Central Europe therefore cannot be defined and determined by political frontiers (which are inauthentic, always imposed by invasions, conquests, and occupations), but by the great common situations that reassemble peoples, regroup them in ever new ways along the imaginary and ever-changing boundaries that mark a realm inhabited by the same memories, the same problems and conflicts, the same common tradition.
7.
Sigmund Freud’s parents came from Poland, but young Sigmund spent his childhood in Moravia, in present-day Czechoslovakia. Edmund Husserl and Gustav Mahler also spent their childhoods there. The Viennese novelist Joseph Roth had his roots in Poland. The great Czech poet Julius Zeyer was born in Prague to a German-speaking family; it was his own choice to become Czech. The mother tongue of Hermann Kafka, on the other hand, was Czech, while his son Franz took up German. The key figure in the Hungarian revolt of 1956, the writer Tibor Déry, came from a German-Hungarian family, and my dear friend Danilo Kis, the excellent novelist, is Hungario-Yugoslav. What a tangle of national destinies among even the most representative figures of each country!
And all of the names I’ve just mentioned are those of Jews. Indeed, no other part of the world has been so deeply marked by the influence of Jewish genius. Aliens everywhere and everywhere at home, lifted above national quarrels, the Jews in the twentieth century were the principal cosmopolitan, integrating element in Central Europe: they were its intellectual cement, a condensed version of its spirit, creators of its spiritual unity. That’s why I love the Jewish heritage and cling to it with as much passion and nostalgia as though it were my own.
Another thing makes the Jewish people so precious to me: in their destiny the fate of Central Europe seems to be concentrated, reflected, and to have found its symbolic image. What is Central Europe? An uncertain zone of small nations between Russia and Germany. I underscore the words: small nation. Indeed, what are the Jews if not a small nation, the small nation par excellence? The only one of all the small nations of all time which has survived empires and the devastating march of History.
But what is a small nation? I offer you my definition: the small nation is one whose very existence may be put in question at any moment; a small nation can disappear and it knows it. A French, a Russian, or an English man is not used to asking questions about the very survival of his nation. His anthems speak only of grandeur and eternity. The Polish anthem, however, starts with the verse: “Poland has not yet perished….”
Central Europe as a family of small nations has its own vision of the world, a vision based on a deep distrust of history. History, that goddess of Hegel and Marx, that incarnation of reason that judges us and arbitrates our fate—that is the history of conquerors.
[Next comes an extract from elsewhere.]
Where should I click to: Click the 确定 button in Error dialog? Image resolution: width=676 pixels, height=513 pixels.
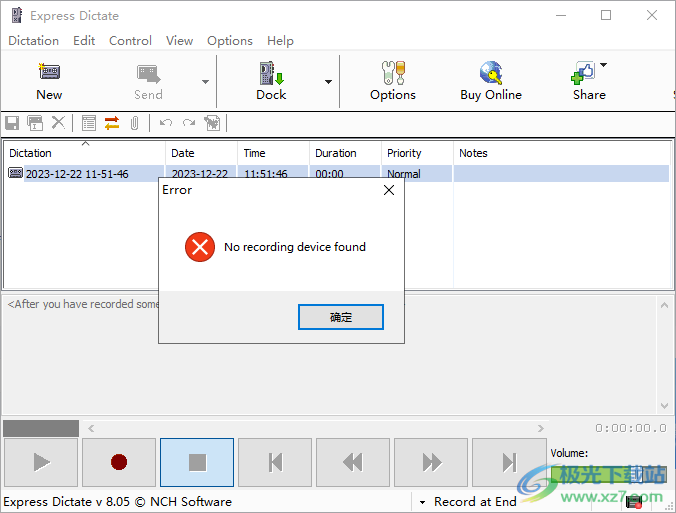(340, 317)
The people of Central Europe are not conquerors. They cannot be separated from European history; they cannot exist outside it; but they represent the wrong side of this history; they are its victims and outsiders. It’s this disabused view of history that is the source of their culture, of their wisdom, of the “nonserious spirit” that mocks grandeur and glory. “Never forget that only in opposing History as such can we resist the history of our own day.” I would love to engrave this sentence by Witold Gombrowicz above the entry gate to Central Europe.
Thus it was in this region of small nations who have “not yet perished” that Europe’s vulnerability, all of Europe’s vulnerability, was more clearly visible before anywhere else. Actually, in our modern world where power has a tendency to become more and more concentrated in the hands of a few big countries, all European nations run the risk of becoming small nations and of sharing their fate. In this sense the destiny of Central Europe anticipates the destiny of Europe in general, and its culture assumes an enormous relevance.10
It’s enough to read the greatest Central European novels: in Hermann Broch’s The Sleepwalkers, History appears as a process of gradual degradation of values; Robert Musil’s The Man without Qualities paints a euphoric society which doesn’t realize that tomorrow it will disappear; in Jaroslav Hasek’s The Good Soldier Schweik, pretending to be an idiot becomes the last possible method for preserving one’s freedom; the novelistic visions of Kafka speak to us of a world without memory, of a world that comes after historic time.11 All of this century’s great Central European works of art, even up to our own day, can be understood as long meditations on the possible end of European humanity.
8.
Today, all of Central Europe has been subjugated by Russia with the exception of little Austria, which, more by chance than necessity, has retained its independence, but ripped out of its Central European setting, it has lost most of its individual character and all of its importance. The disappearance of the cultural home of Central Europe was certainly one of the greatest events of the century for all of Western civilization. So, I repeat my question: how could it possibly have gone unnoticed and unnamed?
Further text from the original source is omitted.